Any help would be greatly appreciated
Thanks
EDIT:
Thanks guys for all your help, I really appreciate it.
Some extra comments, if you can help further
#md1630, I tried your suggestion but that's not what I'm looking for. The fist code plots the tree with the root on top and the arrows from root to leaf and the second corrects the arrows but inverts the tree. What I'd like is root on top and arrow from leafs to root (I understand that may not be a tree per say - but that's the requirement
#user20650 your solution looks correct but the image starts to get crowded as the number of nodes increase. Any idea on how to add more space between them?

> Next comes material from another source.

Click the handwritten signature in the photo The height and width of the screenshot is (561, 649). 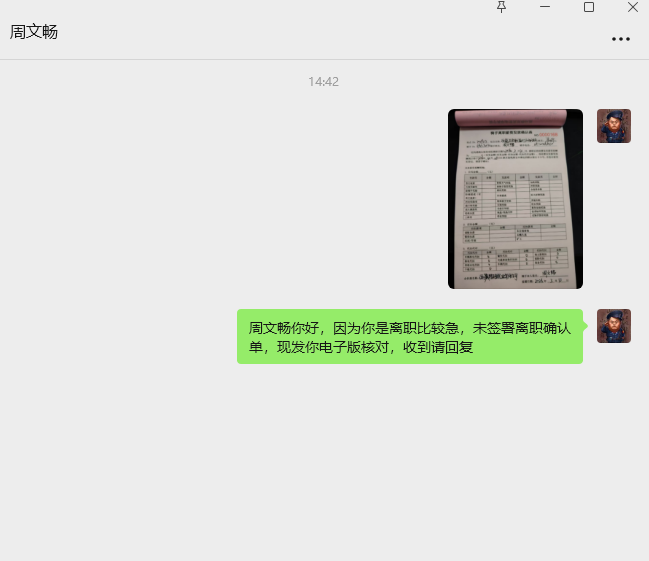pos(549,272)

#math Am I using the function you provided correctly? I called plot(layout.binary(g)) and got the result on the left. The one on the right is the output of plot(g)
upgrade comment
library(igraph)
# some example data
dat <- data.frame(parent=rep(letters[1:3], each=2),
node=letters[2:7],
text=paste0("lab", 1:6))
# create graph
g <- graph.data.frame(dat)
# plot
# layout.reingold.tilford gives a tree structure
# edge and vertx labels can be defined in the plot command or alternatively
# you can add them to the graph via V(g)$name and E(g($label assignments
plot(g, layout = layout.reingold.tilford,
edge.label=E(g)$text, vertex.label=paste0("v_lab",1:7))
EDIT re comment
If you want the direction to go from the leaves towards the root; you can first, get the tree layout coordinates from the more standard tree structure, and then reverse the edges.
# get tree layout coords
g <- graph.data.frame(dat)
lay = layout.reingold.tilford(g)
# redraw graph with edges reversed
g2 <- graph.data.frame(dat[2:1], vertices = get.data.frame(g, what="vertices"))

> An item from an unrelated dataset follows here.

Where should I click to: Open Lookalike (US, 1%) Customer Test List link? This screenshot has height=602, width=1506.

par(mar=rep(0,4), mfrow=c(1,2))
plot(g, layout=lay)
plot(g2, layout=lay)
You can use rgraphviz. Here's the code to plot the tree from a dataframe df with columns "Node, Parent and text". I didn't run this on my computer so there may be bugs. But roughly this is the idea:
source("http://bioconductor.org/biocLite.R")
biocLite("Rgraphviz")
library("Rgraphviz")
#first set up the graph with just the nodes
nodes<- unique(df['Node'])
gR <- new("graphNEL", nodes = nodes, edgemode = "directed")

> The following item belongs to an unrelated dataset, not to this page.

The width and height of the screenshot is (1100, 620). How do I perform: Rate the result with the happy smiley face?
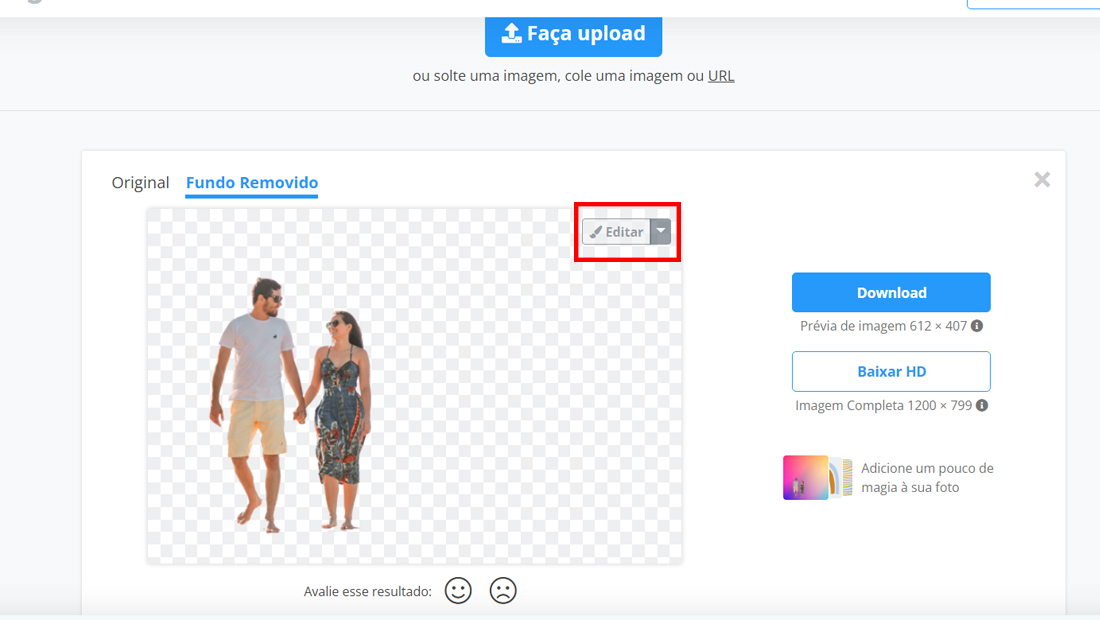point(458,591)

#add edges for each row in df
for (j in (1:nrow(df))) {
gR <- addEdge(df[j,2], df[j,1], gR, 1)
}
#add text labels
nAttrs <- list()
z <- df['text']
nAttrs$label <- z
#plot
plot(gR, nodeAttrs = nAttrs) #you can specify more attributes here
You can use igraph to get a network with your data (supposing your dataframe is dd):
g = graph(t(dd[,2:1]))
V(g)$label = as.character(dd$text)
plot(g, layout=layout.binary)
I supposed your root (with no parents) is not in the dataframe, otherwise use dd[-1,2:1] instead.
If you want to have a tree, you can easily produce a layout, it is simply a function that takes a graph and return a matrix. For a binary tree :
layout.binary = function(graph) {
layout = c()
r_vertex = length(V(graph))
depth = ceiling(log2(r_vertex+1))
for (ii in 0:(depth-1)) {
for (jj in 1:min(2^ii, r_vertex)) {
layout = rbind(layout, c(ii, (2*(jj-1)+1)/(2^(ii+1))))
}
r_vertex = r_vertex - 2^ii
}
return(layout)
}
It will plot an horizontal tree, use c((2*(jj-1)+1)/(2^(ii+1)), ii) if you want it to be vertical.